How to obfuscate Python code effectively?

I am looking for how to hide my Python source code.

print "Hello World!" 

How can I encode this example so that it isn't human-readable? I've been told to use base64 but I'm not sure how.


Solution 1:

This is only a limited, first-level obfuscation solution, but it is built-in: Python has a compiler to byte-code:

python -OO -m py_compile <your program.py>

produces a .pyo file that contains byte-code, and where docstrings are removed, etc. You can rename the .pyo file with a .py extension, and python <your program.py> runs like your program but does not contain your source code.

PS: the "limited" level of obfuscation that you get is such that one can recover the code (with some of the variable names, but without comments and docstrings). See the first comment, for how to do it. However, in some cases, this level of obfuscation might be deemed sufficient.

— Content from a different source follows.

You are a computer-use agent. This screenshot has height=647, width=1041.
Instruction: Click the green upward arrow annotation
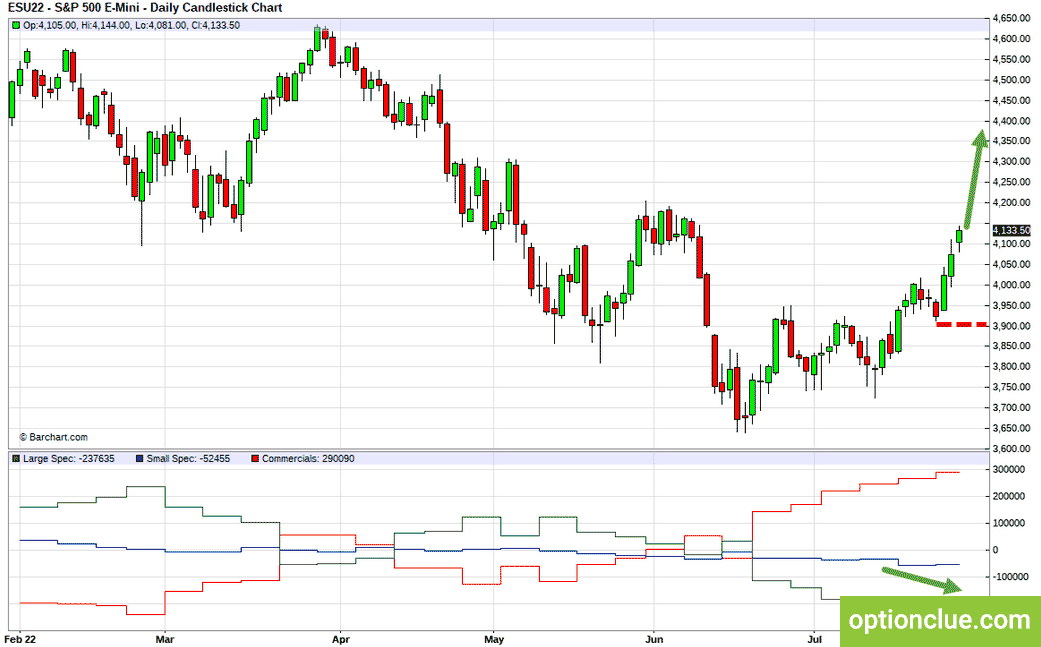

PPS: If your program imports modules obfuscated like this, then you need to rename them with a .pyc suffix instead (I'm not sure this won't break one day), or you can work with the .pyo and run them with python -O ….pyo (the imports should work). This will allow Python to find your modules (otherwise, Python looks for .py modules).

Solution 2:

so that it isn't human-readable?

i mean all the file is encoded !! when you open it you can't understand anything .. ! that what i want

As maximum, you can compile your sources into bytecode and then distribute only bytecode. But even this is reversible. Bytecode can be decompiled into semi-readable sources.

Base64 is trivial to decode for anyone, so it cannot serve as actual protection and will 'hide' sources only from complete PC illiterates. Moreover, if you plan to actually run that code by any means, you would have to include decoder right into the script (or another script in your distribution, which would needed to be run by legitimate user), and that would immediately give away your encoding/encryption.

Obfuscation techniques usually involve comments/docs stripping, name mangling, trash code insertion, and so on, so even if you decompile bytecode, you get not very readable sources. But they will be Python sources nevertheless and Python is not good at becoming unreadable mess.

If you absolutely need to protect some functionality, I'd suggest going with compiled languages, like C or C++, compiling and distributing .so/.dll, and then using Python bindings to protected code.